- Diocese: Armidale, New South Wales, Australia
- See: 28 January 1904
- Predecessor: Dr Torreggiani
- Other posts: Dean (1882) Vicar-general (1886) Domestic Prelate (1900)

Orders
- Consecration: 3 May 1903
- Rank: Bishop of Armidale, NSW

Personal details
- Born: Patrick Joseph O'Connor 1848 Clonea, near Dungarvan, County Waterford, Ireland
- Died: 15 July 1932 Armidale, New South Wales, Australia.

= Patrick O'Connor (bishop) =

Dr Patrick J. O'Connor DD (1848 – 15 July 1932) was an Irish-born Roman Catholic Bishop of Armidale, in the Sydney Diocese, New South Wales, Australia.
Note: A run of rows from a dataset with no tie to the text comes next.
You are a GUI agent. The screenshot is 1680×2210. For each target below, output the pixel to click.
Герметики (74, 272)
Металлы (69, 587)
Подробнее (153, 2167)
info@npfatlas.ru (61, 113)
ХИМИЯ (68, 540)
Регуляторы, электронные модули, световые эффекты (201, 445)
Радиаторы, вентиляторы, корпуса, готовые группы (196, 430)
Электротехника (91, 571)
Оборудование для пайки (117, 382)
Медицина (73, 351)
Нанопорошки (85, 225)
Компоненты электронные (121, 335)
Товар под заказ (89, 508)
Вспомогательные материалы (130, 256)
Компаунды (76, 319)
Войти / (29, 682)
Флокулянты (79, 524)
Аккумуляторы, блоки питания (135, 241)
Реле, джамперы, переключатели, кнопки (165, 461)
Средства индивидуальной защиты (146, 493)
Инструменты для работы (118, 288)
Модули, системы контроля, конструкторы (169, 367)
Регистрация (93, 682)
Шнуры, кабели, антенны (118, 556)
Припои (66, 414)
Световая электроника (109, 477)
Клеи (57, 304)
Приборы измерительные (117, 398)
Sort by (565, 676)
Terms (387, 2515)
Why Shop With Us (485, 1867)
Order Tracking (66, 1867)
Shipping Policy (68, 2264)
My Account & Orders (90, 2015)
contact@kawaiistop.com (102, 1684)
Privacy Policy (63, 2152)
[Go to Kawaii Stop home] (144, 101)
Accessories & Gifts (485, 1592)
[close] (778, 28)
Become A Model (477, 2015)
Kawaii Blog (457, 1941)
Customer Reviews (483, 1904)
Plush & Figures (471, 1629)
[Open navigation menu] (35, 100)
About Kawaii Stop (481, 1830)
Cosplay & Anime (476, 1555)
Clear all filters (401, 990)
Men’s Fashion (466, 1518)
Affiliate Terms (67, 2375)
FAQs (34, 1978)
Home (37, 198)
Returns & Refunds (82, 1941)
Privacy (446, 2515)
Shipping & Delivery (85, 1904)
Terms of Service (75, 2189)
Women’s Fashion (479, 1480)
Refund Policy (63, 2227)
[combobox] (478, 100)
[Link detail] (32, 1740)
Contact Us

His only brother David O'Connor also became a priest. An uncle, Fr. Joseph Meany, was a priest in Blackburn, England.

Patrick Joseph O'Connor born at Clonea, County Waterford on 25 December 1848. He was educated by the Christian Brothers in Dungarvan, County Waterford and he went on to study for the priesthood at All Hallows College, Dublin, where he was ordained on 15 September 1875 for Armidale, New South Wales, Australia, on 15 September 1875.

He was made dean and Vicar General in 1882, later he was awarded the title of Monsignor, and on 3 May 1903 he was made Bishop of Armidale, consecrated by the Archbishop of Sydney Cardinal Moran. He was a driving force behind the new Catholic cathedral in Sydney. O'Connor Catholic College is named in his honour.

==Death==
O'Connor died on 15 July 1932, and is buried in front of Our Lady's altar, in the Cathedral.